The study conducted by Klein et al. in 2001 found that almost two-thirds of adolescents who purchased their condoms did so only from pharmacies . The purchasing preferences reported in Klein's work highlight the potential relevance of our finding that the majority of Bronx pharmacies sold condoms from behind the counter.
Our findings also differ from those of Scott-Sheldon et al., who report on 66% of condoms being sold from behind the counter or “next to the pharmacist.” While we do not know what proportion of these condoms was sold exclusively from behind the counter, we found that significantly more condoms were sold in this manner, and this practice was more common in a higher-risk community. This reinforces the negative implication of selling the vast majority of condoms in a manner that obligates assistance from a stranger.

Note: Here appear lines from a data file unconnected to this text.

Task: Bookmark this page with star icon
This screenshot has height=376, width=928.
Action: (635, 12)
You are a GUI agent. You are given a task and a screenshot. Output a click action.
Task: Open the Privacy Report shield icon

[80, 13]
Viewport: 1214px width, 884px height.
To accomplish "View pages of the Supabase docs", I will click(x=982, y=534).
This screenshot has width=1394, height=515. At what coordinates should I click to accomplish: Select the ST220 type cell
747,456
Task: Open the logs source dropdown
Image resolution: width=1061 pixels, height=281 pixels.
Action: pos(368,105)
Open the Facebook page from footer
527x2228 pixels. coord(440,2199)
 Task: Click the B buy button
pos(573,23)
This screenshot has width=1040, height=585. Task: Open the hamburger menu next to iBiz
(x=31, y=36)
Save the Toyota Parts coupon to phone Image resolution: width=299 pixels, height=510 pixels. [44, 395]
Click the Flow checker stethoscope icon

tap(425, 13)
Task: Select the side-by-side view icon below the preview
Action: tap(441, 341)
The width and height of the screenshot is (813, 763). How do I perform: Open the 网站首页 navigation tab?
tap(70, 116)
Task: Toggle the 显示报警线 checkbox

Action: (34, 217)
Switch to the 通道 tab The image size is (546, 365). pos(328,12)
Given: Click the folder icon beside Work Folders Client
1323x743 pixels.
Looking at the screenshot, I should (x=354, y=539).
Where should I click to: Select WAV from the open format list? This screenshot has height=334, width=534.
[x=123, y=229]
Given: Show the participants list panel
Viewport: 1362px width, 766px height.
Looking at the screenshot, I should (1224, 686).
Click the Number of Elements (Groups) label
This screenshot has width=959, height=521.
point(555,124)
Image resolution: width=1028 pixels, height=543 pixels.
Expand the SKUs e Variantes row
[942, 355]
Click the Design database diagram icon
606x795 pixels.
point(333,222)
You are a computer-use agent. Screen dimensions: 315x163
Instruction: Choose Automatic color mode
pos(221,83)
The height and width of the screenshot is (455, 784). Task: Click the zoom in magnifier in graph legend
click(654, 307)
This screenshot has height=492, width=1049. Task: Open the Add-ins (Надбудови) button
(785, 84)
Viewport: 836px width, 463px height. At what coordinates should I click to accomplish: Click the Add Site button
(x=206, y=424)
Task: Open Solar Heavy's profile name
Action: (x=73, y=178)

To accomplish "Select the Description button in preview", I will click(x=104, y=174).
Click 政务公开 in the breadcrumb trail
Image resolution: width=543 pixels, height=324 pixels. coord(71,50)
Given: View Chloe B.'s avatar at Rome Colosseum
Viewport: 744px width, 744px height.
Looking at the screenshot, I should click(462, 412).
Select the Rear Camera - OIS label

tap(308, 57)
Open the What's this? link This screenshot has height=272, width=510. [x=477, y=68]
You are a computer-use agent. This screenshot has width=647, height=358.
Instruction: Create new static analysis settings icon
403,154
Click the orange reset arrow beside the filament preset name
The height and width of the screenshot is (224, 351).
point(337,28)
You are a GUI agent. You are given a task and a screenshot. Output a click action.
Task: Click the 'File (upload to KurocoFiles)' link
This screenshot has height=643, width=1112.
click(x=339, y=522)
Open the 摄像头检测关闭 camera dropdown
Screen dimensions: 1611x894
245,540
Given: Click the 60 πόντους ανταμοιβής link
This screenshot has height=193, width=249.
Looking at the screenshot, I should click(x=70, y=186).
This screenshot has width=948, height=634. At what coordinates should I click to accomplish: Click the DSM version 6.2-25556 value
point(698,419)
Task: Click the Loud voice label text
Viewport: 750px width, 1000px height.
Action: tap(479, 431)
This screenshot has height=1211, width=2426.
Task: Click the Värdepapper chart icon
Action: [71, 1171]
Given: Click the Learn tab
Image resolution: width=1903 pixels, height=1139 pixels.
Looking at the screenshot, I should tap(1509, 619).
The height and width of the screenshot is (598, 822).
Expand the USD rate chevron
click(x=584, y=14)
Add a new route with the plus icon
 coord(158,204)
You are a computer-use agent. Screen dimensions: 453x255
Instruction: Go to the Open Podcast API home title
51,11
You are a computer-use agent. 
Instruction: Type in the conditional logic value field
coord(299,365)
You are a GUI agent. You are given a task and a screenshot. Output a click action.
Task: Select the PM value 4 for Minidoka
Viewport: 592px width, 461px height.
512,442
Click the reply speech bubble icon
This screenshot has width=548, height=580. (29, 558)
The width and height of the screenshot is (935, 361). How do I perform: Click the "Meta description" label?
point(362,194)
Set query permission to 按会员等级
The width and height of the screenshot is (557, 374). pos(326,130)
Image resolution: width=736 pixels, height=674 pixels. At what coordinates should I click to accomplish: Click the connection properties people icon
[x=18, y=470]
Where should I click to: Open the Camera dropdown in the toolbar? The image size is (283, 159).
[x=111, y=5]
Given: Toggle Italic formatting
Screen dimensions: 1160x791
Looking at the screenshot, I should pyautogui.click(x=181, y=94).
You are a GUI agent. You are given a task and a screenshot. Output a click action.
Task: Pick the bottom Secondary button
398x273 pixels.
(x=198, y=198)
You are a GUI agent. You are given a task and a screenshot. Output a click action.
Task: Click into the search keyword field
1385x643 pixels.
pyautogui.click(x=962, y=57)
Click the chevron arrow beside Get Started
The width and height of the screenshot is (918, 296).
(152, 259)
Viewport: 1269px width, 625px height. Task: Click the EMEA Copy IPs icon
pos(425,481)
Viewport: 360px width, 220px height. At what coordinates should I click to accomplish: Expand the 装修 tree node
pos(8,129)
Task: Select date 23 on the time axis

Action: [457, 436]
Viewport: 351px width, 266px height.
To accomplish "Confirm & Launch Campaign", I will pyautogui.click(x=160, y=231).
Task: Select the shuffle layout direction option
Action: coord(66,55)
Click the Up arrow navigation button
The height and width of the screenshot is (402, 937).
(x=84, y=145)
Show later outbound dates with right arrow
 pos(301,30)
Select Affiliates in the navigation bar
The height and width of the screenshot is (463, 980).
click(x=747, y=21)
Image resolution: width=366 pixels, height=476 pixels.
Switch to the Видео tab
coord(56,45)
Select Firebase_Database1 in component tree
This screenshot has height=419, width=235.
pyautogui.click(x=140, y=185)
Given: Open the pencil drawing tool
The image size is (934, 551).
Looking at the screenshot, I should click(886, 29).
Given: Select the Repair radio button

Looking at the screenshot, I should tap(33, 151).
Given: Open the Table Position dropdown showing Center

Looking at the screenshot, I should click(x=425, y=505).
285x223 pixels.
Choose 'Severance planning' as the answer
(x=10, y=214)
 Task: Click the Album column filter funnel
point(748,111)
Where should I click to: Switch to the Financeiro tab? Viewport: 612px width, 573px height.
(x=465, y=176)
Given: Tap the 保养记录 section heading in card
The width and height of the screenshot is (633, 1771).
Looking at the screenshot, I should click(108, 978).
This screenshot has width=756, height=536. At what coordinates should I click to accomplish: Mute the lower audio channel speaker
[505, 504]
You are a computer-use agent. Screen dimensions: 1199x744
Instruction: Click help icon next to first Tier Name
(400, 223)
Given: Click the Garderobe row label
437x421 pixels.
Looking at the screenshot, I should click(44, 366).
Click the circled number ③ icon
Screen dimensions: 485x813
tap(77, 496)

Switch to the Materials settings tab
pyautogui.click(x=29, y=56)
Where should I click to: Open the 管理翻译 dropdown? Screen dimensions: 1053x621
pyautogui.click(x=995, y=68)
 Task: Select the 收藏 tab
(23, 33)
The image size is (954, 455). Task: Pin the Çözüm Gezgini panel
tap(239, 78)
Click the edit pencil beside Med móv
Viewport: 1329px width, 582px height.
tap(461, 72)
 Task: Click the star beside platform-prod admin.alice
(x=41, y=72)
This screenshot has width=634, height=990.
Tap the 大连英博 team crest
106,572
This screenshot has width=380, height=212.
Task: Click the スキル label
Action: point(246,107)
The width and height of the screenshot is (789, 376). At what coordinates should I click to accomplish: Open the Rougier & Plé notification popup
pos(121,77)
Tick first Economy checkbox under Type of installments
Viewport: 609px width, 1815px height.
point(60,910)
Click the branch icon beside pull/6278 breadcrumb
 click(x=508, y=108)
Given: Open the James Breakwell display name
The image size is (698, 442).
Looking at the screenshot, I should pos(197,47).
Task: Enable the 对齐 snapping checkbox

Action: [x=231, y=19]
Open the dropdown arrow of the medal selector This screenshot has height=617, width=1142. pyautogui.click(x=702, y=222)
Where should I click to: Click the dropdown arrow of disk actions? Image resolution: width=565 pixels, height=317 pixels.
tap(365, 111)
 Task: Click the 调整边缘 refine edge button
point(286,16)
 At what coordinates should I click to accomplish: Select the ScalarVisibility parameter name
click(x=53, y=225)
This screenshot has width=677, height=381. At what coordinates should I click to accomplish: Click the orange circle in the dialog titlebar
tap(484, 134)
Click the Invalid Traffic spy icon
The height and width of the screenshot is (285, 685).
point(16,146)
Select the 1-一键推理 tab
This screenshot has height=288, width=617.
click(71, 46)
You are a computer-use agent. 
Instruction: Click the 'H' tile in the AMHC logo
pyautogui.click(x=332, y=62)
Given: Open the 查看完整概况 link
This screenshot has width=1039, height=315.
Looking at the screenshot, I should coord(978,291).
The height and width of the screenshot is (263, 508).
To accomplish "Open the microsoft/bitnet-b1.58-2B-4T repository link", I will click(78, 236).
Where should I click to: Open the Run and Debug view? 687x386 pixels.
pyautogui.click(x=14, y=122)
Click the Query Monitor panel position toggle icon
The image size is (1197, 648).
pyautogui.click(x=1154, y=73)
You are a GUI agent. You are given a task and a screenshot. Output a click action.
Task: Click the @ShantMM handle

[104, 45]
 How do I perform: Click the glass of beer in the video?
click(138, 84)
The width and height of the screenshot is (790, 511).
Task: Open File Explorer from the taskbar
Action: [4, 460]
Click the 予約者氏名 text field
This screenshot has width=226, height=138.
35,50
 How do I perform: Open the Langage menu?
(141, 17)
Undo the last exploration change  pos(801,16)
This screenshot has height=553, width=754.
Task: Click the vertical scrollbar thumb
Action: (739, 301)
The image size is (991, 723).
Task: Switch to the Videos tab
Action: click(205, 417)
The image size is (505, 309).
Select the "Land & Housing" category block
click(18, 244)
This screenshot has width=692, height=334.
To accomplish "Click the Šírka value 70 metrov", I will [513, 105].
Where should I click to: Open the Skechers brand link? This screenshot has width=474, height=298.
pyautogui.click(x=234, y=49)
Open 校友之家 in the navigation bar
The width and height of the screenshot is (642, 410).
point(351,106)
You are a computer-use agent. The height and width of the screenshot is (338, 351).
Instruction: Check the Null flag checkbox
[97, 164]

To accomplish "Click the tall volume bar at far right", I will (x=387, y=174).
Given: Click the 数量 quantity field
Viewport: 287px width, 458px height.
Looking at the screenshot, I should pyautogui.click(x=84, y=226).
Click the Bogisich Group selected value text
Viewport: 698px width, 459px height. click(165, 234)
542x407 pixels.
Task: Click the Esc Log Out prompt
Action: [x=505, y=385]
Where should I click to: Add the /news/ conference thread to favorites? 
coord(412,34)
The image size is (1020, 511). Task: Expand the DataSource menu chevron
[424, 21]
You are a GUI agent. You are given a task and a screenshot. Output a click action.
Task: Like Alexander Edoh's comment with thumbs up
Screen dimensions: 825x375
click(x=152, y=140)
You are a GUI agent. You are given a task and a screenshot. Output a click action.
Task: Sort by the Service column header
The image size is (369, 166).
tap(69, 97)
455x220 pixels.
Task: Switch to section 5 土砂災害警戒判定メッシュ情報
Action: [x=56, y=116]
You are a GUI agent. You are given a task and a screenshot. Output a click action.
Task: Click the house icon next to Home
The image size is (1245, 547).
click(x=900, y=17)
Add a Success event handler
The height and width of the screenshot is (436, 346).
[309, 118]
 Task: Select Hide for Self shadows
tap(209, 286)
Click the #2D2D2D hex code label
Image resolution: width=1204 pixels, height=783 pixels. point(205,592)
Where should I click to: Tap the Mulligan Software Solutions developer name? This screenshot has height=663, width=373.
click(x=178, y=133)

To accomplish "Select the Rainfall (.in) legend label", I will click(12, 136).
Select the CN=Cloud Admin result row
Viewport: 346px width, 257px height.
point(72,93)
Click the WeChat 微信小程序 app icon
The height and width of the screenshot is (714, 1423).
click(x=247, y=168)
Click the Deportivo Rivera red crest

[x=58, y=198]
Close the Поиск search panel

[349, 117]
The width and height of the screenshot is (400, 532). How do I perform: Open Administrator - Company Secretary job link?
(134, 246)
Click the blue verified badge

A limitation of our study is that condoms can be acquired from sources other than stores, such as high schools or community health centers. There were no data available on the number or rate of condom distribution in local high schools. However, students who have previously reported on condom availability in schools have found them to be inadequate in supply . Moreover, distribution in schools does not benefit those who are older or adolescents who are not in school. A further limitation was inadequate information about where individuals in our region actually acquire their condoms. We were unable to quantify whether or not individuals seek condoms from free sources and the number of such sites in the region. Though we do not know whether young adults usually purchase condoms from chain pharmacies, where condoms are usually sold with open access, those pharmacies represent the minority of the total in our community and may be difficult for some to access. Finally, although the small sample size led to wide confidence intervals around the odds ratios, the results are nonetheless significant as the lower limit of the confidence interval was greater than one.
Although not confirmed, it has been suggested that the fear of theft is one reason why condoms are sold from locked cases or behind store counters. Therefore, efforts to change the sales practices in smaller stores with less financial stability may be unrealistic. However, this does not change the fact that access to condoms is critical, especially in areas which had the highest STI rates; that there may be a structural barrier to condom purchase in these communities represents an incongruity between what is most needed and what is available. To this end, public health policy must involve local community advocates and businessmen.
The vast majority of sites surveyed in the Bronx sold condoms in locked cases or behind sales counters. Failure to make condoms readily accessible for unmediated purchase may disproportionately deter adolescents and women from acquiring condoms and ultimately from adopting recommendations for condom use. This information can prompt similar investigations in other high-risk communities and inform public health efforts to increase condom accessibility and the distribution of free condoms in public and practice settings.